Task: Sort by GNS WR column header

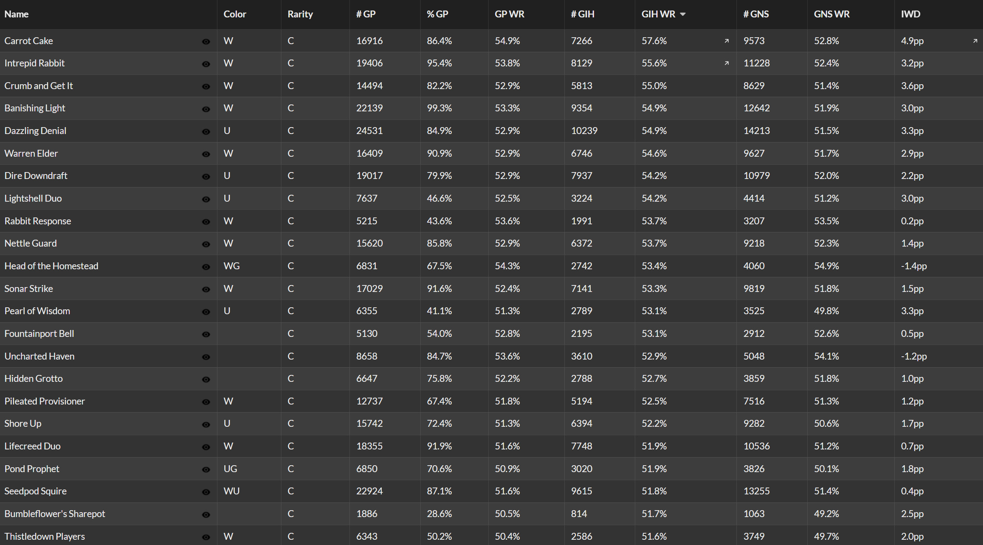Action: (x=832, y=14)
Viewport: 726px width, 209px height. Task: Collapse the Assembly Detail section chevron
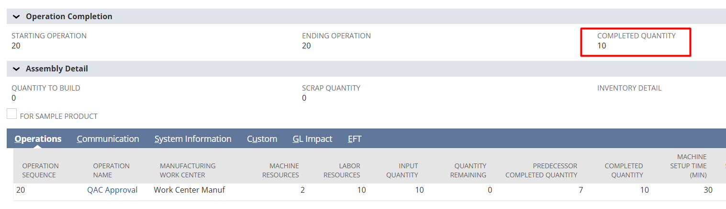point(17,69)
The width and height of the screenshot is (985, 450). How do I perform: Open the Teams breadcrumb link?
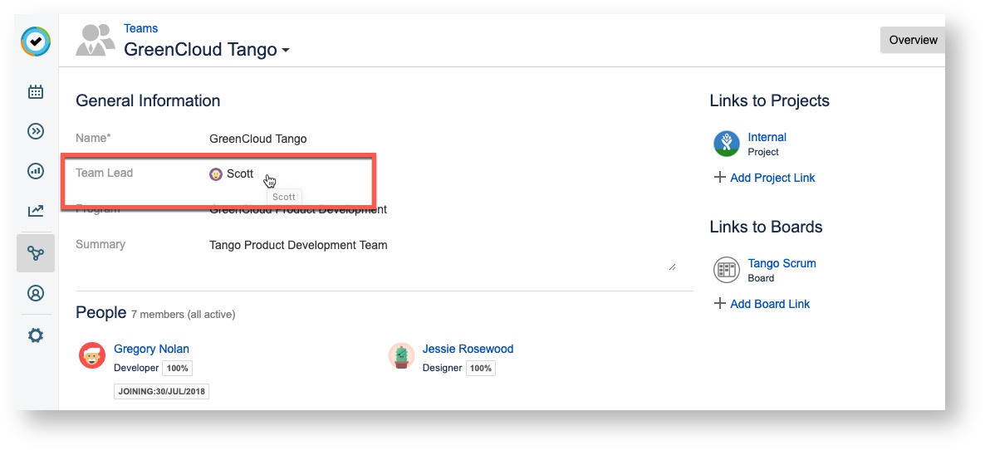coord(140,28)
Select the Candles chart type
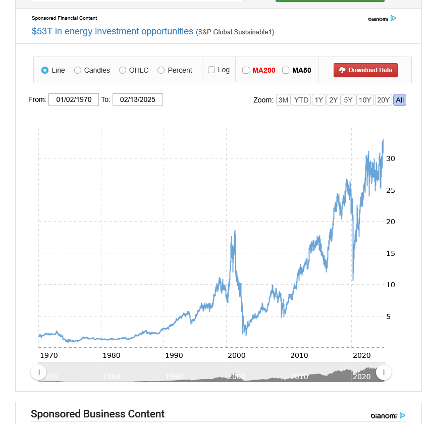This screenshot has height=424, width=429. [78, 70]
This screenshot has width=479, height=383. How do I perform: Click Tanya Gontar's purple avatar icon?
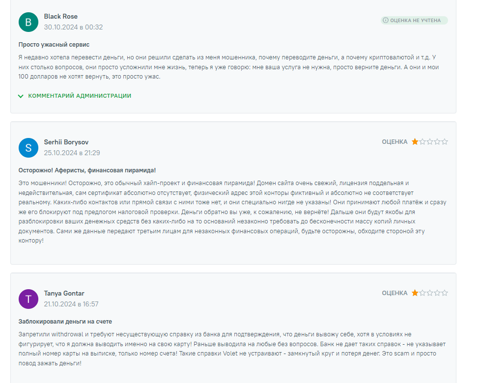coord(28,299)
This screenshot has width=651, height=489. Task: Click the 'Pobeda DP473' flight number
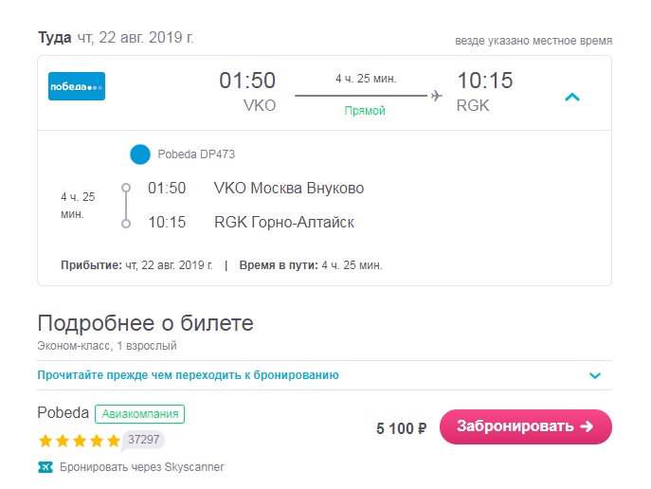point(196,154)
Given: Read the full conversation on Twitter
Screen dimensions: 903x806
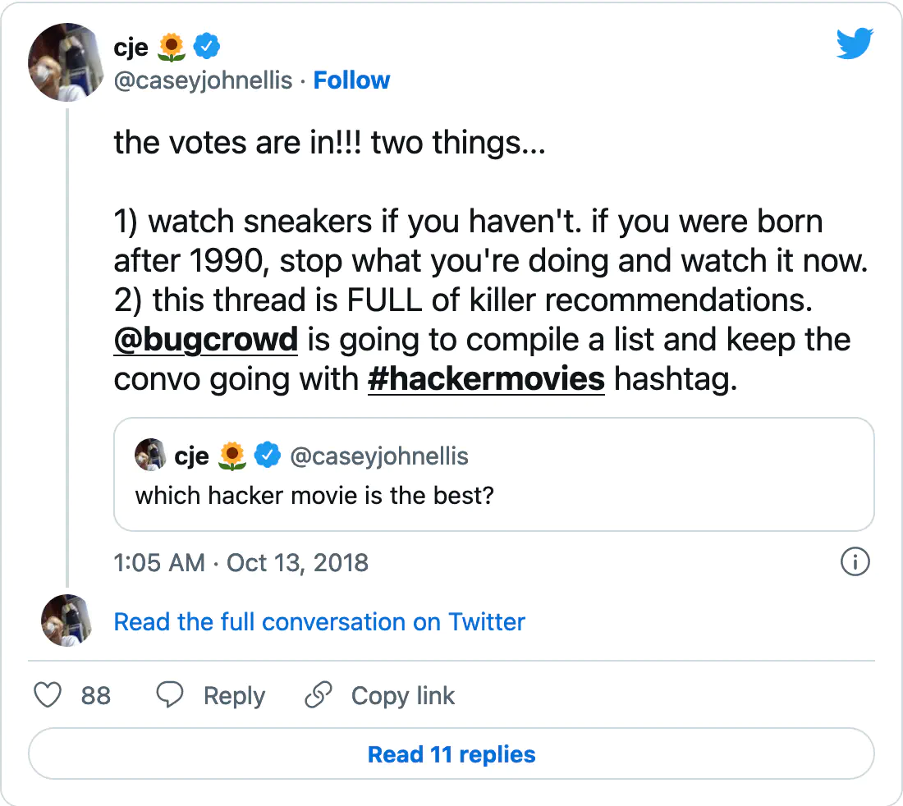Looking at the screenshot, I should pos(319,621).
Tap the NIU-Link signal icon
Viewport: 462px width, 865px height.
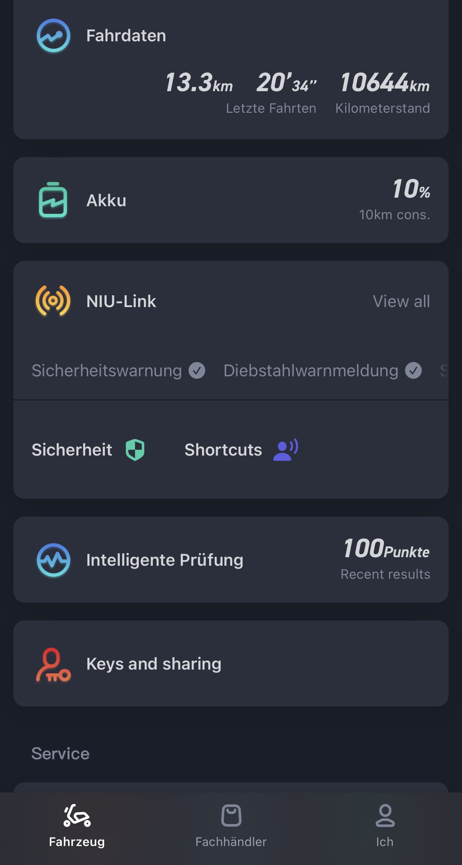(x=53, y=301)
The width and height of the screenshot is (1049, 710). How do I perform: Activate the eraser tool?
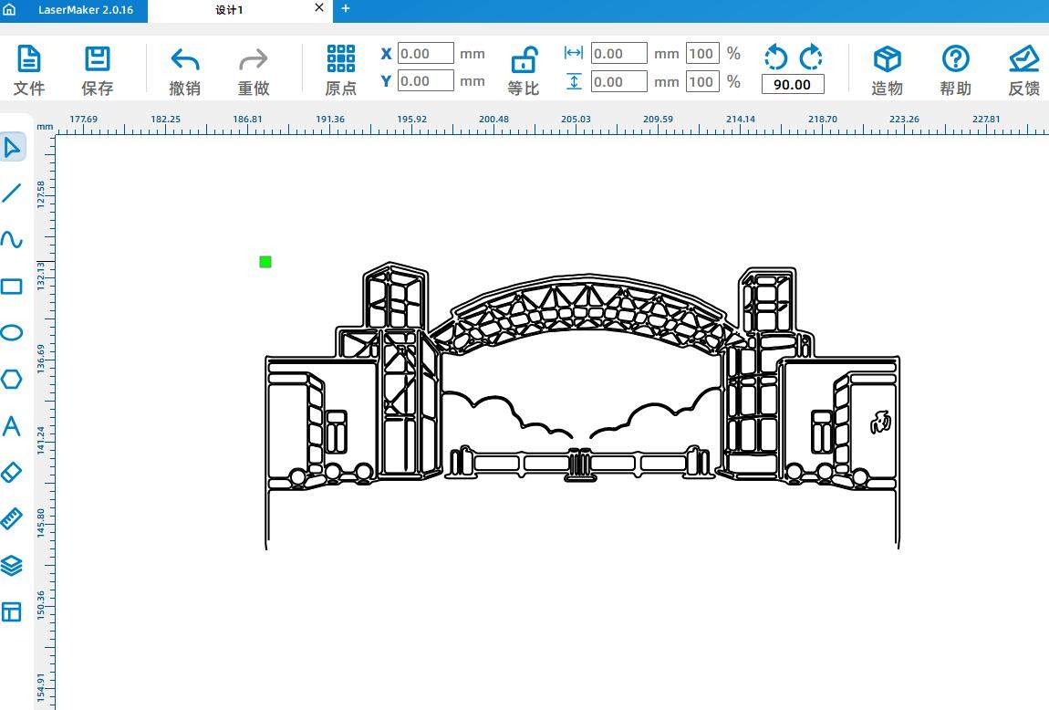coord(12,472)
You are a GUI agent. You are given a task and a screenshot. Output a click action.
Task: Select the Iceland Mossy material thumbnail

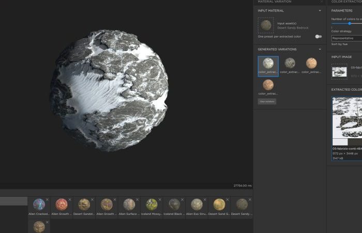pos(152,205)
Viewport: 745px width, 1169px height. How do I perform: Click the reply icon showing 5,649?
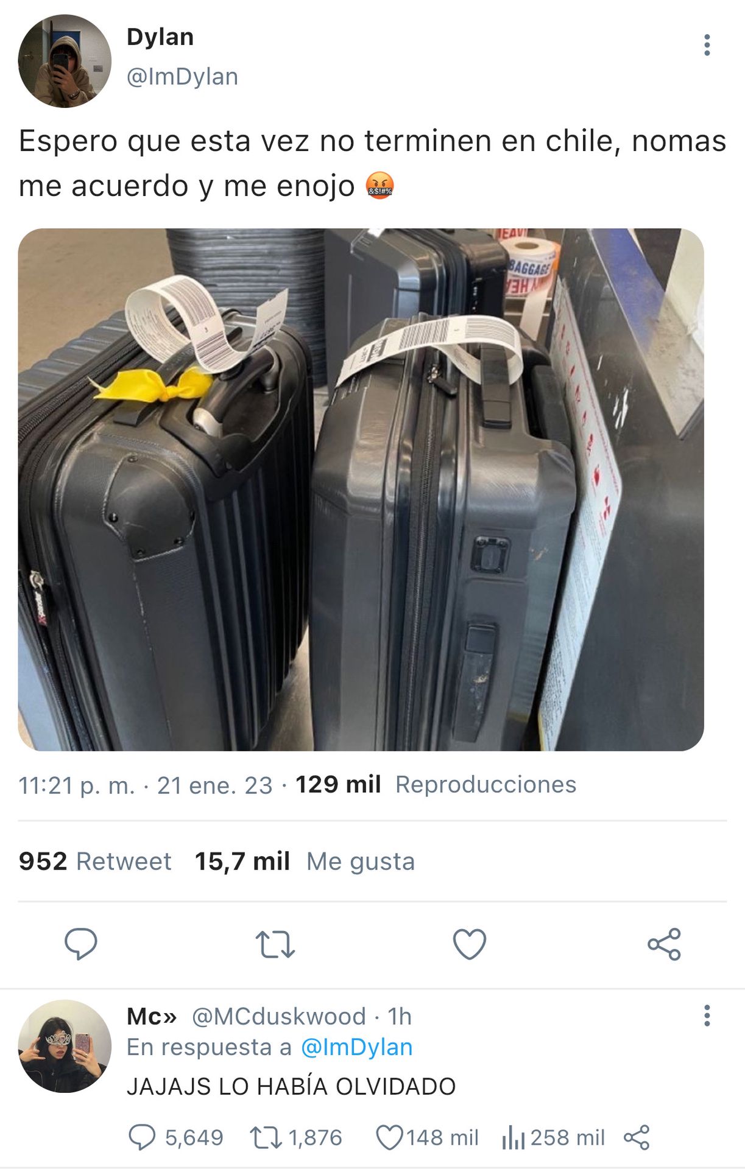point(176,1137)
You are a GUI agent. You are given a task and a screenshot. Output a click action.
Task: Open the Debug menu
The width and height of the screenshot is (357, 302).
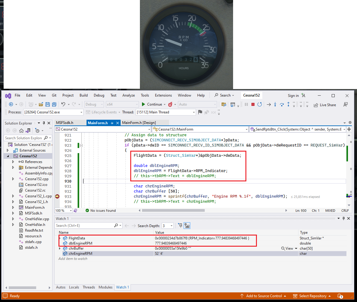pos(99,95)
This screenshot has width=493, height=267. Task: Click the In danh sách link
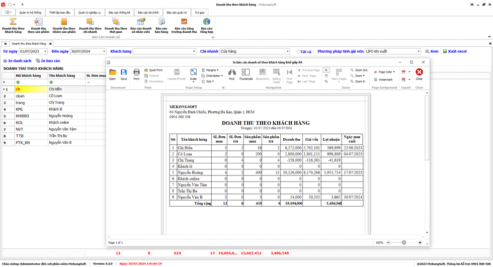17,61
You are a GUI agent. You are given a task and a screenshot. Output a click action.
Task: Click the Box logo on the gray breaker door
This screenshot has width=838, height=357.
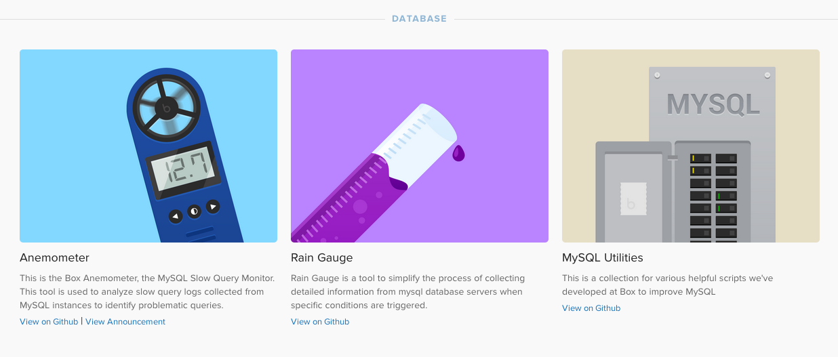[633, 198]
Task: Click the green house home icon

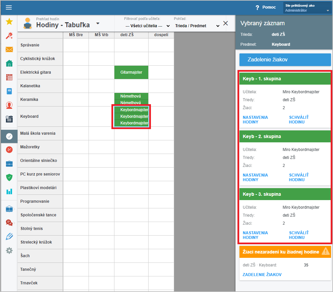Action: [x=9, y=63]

-------

Nothing but the lines from the one containing "The width and height of the screenshot is (1049, 710)." through the last line of the records should appear in the copy, exactly as written and without pictures.

The width and height of the screenshot is (1049, 710). How do I perform: Activate the eraser tool?
coord(12,472)
You are a GUI agent. You are given a task and a screenshot. Output a click action.
Task: Select the Iceland Mossy material thumbnail

pos(152,205)
Viewport: 745px width, 1169px height. How do I perform: Click the reply icon showing 5,649?
point(176,1137)
You are a GUI agent. You are given a task and a screenshot. Output a click action.
Task: Open the Debug menu
The width and height of the screenshot is (357, 302).
pos(99,95)
This screenshot has width=493, height=267. Task: Click the In danh sách link
17,61
You are a GUI agent. You are given a task and a screenshot. Output a click action.
Task: Click the Box logo on the gray breaker door
This screenshot has width=838, height=357.
[633, 198]
Task: Click the green house home icon

Action: [x=9, y=63]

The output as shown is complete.